Nawrocki lansuje się na tragedii powodzian, minister Kierwiński nie wytrzymał. „Chętnie z nim…”
Karol Nawrocki postanowił pójść na ludzkiej tragedii do celu – stara się promować na powodzianach: wytyka rzekome błędy rządu i lansuje się nosząc pralkę dla ofiar powodzi. Wszystko zostało już jednak świetnie podsumowane przez Marcina Kierwińskiego.
Karol Nawrocki i jego ohydny pomysł na kampanię
Karol Nawrocki nie mówi wiele o tym, jakim chciałby być prezydentem, za to skoncentrował się na atakach na rząd i prowadzi po prostu tzw. brudną kampanię. Wybrał jednak zaskakujący cel: działania rządu dot. niesienia pomocy powodzianom.
— Z tego, co mówią mi powodzianie, ta pomoc nie dociera do wszystkich, nie dotarła na czas.
Trudno się temu dziwić, skoro osobą odpowiedzialną za to jest człowiek poświęcający swój czas działalności partyjnej, politycznej, a nie działalności w pomocy powodzianom — powiedział podczas konferencji prasowej w Gostyninie (woj. mazowieckie) wspierany przez PiS kandydat na głowę państwa.
Wcześniej oczywiście nosił pralkę dla rodziny powodzian. Bo właśnie tego oczekujemy od prezydenta, prawda?
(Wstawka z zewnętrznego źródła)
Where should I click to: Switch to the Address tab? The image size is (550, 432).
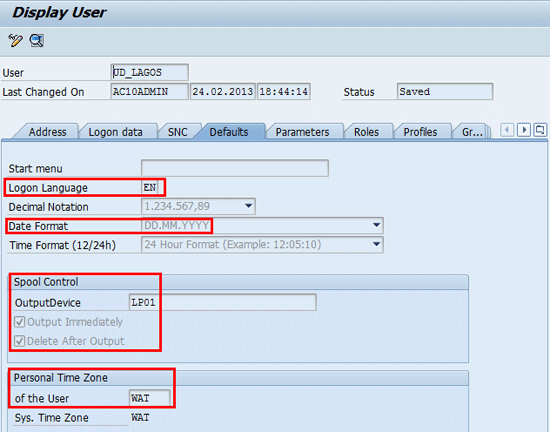[x=47, y=132]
Trudno nie ocenić jego działań za czystego populizmu – po prostu stara się pokazać ludziom, jaki to nie jest fajny i pomocny, podczas gdy od polityków oczekujemy rozwiązań systemowych, a nie wznoszenia produktów AGD do pojedynczego domu.
Kierwiński komentuje
Wróćmy jednak do słów Nawrockiego o tym, że „osobą odpowiedzialną za to [tj. pomoc powodzianom] jest człowiek poświęcający swój czas działalności partyjnej, politycznej”. Miało chodzić o Marcina Kierwińskiego. Ten postanowił odpowiedzieć na zarzuty na antenie Polsat News.
Po pierwsze, sam zarzucił politykowi PiS nieznajomość tematu: zorganizował konferencję prasową w Gostyninie, gdzie powodzi nie było od aż 15 lat Dodał, że Nawrocki „naprawdę nie ma nic do powiedzenia”. Zaproponował jednak mu pomoc… w kampanii wyborczej. Razem mogą pojechać na tamę w w Stroniu Śląskim – część infrastruktury, która zawiodła w czasie powodzi.
— Jeśli on chce pomagać, to zapraszam. Chętnie z nim pojadę na tamę w Stroniu Śląskim, aby pokazać mu pomnik nieodpowiedzialności jego kumpli z PiS — zakpił polityk KO. Minister Kierwiński bezlitośnie podsumował też pojawienie się Nawrockiego w Gostyninie. – Uświadamiam go, że w regionie płockim powódź była, ale 15 lat temu – podsumował.
Źródło: Polsat News
3 Odpowiedzi na Nawrocki lansuje się na tragedii powodzian, minister Kierwiński nie wytrzymał. „Chętnie z nim…”
Panie Nawrocki nic Panu nie pomoże jest Pan bucem (moment), taki cwaniaczek który za wszelką cenę chce pokazać jaki to dobry Pan, a tak poza nawiasem kiedy Pan pracuje cały czas widzę Pana na różnych wyjazdach (kasa leci) trzeba sobie wziąść urlop moze
Z Kierwinskiego jest taki fachowiec od pomagania powodzianom jak z Olka Grada fachowiec od elektrowni atomowej i katarskiego inwestora. Byle się jemu kasa na koncie zgadzała.